We've never seen the CRISPR gene-editing tool used like this before. Scientists have turned a Japanese garden plant from violet to white by disrupting a single gene - yet more evidence of the huge potential that CRISPR holds.
The modified flower is the Japanese morning glory plant (the Ipomoea nil or Pharbitis nil), with researchers targeting only the gene responsible for flower colour without affecting the rest of the plant. But the potential here goes far beyond the cosmetic.
If you're new to CRISPR/Cas9 - the Cas9 enzyme is responsible for doing the DNA cutting - it lets scientists cut and paste genes with incredible precision, allowing for some pretty deep biological engineering.
Now this team, from institutions across Japan, says the CRISPR/Cas9 technique is going to make a huge difference in the study and manipulation of plants.
"To our knowledge, this report is the first concerning flower colour changes in higher plants using CRISPR/Cas9 technology," writes the team of researchers.
The morning glory plant was chosen for this particular experiment as it's already part of the National BioResource Project (NBRP) in Japan – that means scientists already know a lot about its genetic coding, and the DNA blueprints are already available.
The team targeted the gene responsible for the colour of the plant's flowers, the dihydroflavonol-4-reductase-B (DFR-B) gene. With two other very closely related genes sitting either side of DFR-B, the challenge was to use CRISPR/Cas9 to snip out the right DNA strands very specifically without affecting the rest of the plant.
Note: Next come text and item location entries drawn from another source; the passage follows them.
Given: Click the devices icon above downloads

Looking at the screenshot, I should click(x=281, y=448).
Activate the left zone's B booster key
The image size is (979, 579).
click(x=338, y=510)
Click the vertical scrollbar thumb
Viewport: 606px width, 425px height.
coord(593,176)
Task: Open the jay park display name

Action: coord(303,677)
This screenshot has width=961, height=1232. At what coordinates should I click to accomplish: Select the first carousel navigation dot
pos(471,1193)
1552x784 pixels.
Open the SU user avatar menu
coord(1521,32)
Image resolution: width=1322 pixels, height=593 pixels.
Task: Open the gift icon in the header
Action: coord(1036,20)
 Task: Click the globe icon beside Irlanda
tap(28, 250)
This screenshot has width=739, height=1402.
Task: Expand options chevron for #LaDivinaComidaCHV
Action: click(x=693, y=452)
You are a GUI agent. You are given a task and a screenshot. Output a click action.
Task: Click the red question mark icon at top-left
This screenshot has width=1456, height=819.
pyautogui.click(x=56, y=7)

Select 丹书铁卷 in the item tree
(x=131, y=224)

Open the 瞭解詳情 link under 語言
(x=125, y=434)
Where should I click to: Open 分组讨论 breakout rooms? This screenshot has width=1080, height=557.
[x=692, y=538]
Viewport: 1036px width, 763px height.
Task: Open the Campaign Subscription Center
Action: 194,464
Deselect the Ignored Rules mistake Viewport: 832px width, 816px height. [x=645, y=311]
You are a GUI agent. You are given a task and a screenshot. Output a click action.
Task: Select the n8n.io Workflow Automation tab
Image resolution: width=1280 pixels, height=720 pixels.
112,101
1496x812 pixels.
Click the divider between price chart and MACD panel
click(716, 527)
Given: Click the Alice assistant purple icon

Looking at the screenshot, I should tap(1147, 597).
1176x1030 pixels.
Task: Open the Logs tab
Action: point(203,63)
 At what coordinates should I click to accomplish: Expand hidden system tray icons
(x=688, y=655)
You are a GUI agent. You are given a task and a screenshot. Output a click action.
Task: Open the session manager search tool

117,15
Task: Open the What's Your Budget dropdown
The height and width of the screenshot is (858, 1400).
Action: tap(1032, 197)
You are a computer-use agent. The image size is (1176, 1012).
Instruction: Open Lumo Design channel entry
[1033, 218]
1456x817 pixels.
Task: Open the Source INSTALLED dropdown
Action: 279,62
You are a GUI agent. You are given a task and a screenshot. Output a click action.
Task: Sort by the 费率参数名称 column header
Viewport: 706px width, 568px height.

The enzyme produced by DFR-B is known to be responsible for producing the colour pigment anthocyanin, so shutting it off should turn the flowers white – and so it proved.
Around 75 percent of the treated plant embryos grew up to flower with white rather than violet petals, and further analysis of the neighbouring genes showed no mutations, a testament to the accuracy of CRISPR/Cas9.
The study has consequences beyond potentially enabling you to colour your flower beds to order, because some of the next generation of plants – which also grew up with white flowers – showed no signs of the artificially introduced DNA.
That raises interesting questions about how our newly found gene editing powers could permanently change the course of nature, no matter how good or bad our intentions.
For now though, the scientists are promoting their study as a way of showing the accuracy and the potential of CRISPR/Cas9: the morning glory plant was introduced to Japan in the 8th century AD, and it wasn't until the 17th century that a white version appeared as the result of a genetic mutation.
What nature took around 850 years to achieve, CRISPR/Cas9 managed in less than 12 months, and that's both exciting and a little scary.
"The successful results of the present study will facilitate the modification of flower colours and shapes with targeted mutagenesis in Ipomoea nil and other ornamental flowers or vegetables," conclude the researchers.
The research has been published in Scientific Reports.